Yapmanız Gerekenler:
1 – Ruben Brandt, Collector incelemesinin son cümlesinde yazarın filmde bir şaheser ortaya çıktığını belirttiği bağlamları sıralayınız.
2 – Ruben Brandt, Collector incelemesine göre film hangi nedenlerle diğer animasyon yapımlarından farklı bir yere taşınmış ve standart kalıpların dışına çıkmıştır? Bir ila üç cümleyle açıklayınız.
3 – Ruben Brandt, Collector incelemesini kaldığı yerden sürdürünüz.

Verilen Metin:
━━━━━━
İlk yorumu siz yazın!
Ruben Brandt, Collector: Kalıplarının Dışında Bir Animasyon
Ruben Brandt, Collector; son zamanlarda kendinden oldukça fazla söz ettiren, yazarlığı ve yönetmenliği Milorad Krstić tarafından yapılan 2018 yapımı Macar suç ve gerilim animasyonu.
Psikolojinin ve görsel sanatların iç içe geçmesi, heyecanın ve temponun her daim yüksek olması onu diğer animasyon yapımlarından çok daha farklı bir yere taşımış ve standart animasyon kalıplarının dışına çıkarmış. Benim gibi animasyonlara karşı önyargısı olan birini bile mest etti ve kendisine hayran bıraktı. Gerek görsellik, gerek seçilen konudaki özgünlük gerekse müzikal seçimleri bağlamında ortaya bir şaheser çıkmış diyebilirim.
━━━━━━
Verilen Malzeme:
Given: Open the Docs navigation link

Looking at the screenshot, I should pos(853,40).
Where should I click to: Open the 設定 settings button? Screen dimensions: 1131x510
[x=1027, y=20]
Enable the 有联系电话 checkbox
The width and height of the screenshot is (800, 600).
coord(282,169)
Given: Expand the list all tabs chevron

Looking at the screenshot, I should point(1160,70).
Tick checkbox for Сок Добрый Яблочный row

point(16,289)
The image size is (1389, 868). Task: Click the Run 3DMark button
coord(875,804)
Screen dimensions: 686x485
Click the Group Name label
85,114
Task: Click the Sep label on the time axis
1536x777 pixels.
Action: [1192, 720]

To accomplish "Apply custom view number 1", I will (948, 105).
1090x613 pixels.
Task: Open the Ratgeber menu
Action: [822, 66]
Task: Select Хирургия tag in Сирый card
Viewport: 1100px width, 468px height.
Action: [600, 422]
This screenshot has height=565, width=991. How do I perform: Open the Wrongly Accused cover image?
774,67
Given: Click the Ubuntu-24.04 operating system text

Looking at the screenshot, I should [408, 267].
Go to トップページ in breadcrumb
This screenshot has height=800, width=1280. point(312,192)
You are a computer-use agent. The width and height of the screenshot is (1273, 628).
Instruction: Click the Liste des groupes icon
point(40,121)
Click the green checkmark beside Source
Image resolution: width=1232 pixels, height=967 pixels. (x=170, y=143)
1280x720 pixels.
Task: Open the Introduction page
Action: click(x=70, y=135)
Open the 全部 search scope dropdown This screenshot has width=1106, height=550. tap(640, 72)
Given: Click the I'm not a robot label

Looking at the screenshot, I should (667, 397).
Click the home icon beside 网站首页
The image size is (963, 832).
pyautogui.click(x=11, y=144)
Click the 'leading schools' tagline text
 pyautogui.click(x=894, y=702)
━━━━━━
Çözümler:
1 – Görsellik, seçilen konudaki özgünlük ve müzikal seçimler.

2 – Filmde psikoloji ile görsel sanatlar iç içe geçmektedir. Ayrıca heyecan ve tempo her daim yüksektir. Bu özellikler onu standart animasyon kalıplarının dışına çıkarmıştır.

3 –
Konusundan spoiler içermeden ve filmin heyecanını kaçırmadan bahsetmek gerekirse Ruben Brandt, filmde geçen tabir ile sanatsal ruhları iyileştirmek için en iyi psikiyatrist. Kendi hastalarının tedavisine devam ettiği sırada kendisinin de yaşadığı birtakım problemler olduğuna tanık oluyoruz. Yaşadığı bu sıradışı problemlerin tedavi ettiği grup tarafından fark edilmesiyle birlikte film başlar ve bizi çok farklı yerlere götürüyor.
Film boyunca Paris sokaklarından Floransa sokaklarına, The Louvre’dan MoMA’ya, dadaizmden sürrealizme, Picasso’dan Van Gogh’a sürükleniyoruz. Bu bakımdan Ruben Brandt, Collector’ı Stendhal sendromu yaşatacak bir animasyon olarak tanımlamak mümkün. (Stendhal Sendromu: Özellikle kişinin sanat eserlerinin bolluğu veya ihtişamı ve güzelliği karşısında kendinden geçme halinde görülen, hızlı kalp atışı, baş dönmesi, baygınlık, şaşırma ve hatta halüsinasyona sebep olabilen bir psikosomatik rahatsızlıktır.) Ruben’in yaşadığı problemin ne olduğunu, probleminin asıl nedenini ve hastalarının nasıl bir çözüm bulduğunu ise Netflix’te kolayca bulabileceğiniz, bu rüya gibi filmi izleyerek görmenizi şiddetle tavsiye ederim.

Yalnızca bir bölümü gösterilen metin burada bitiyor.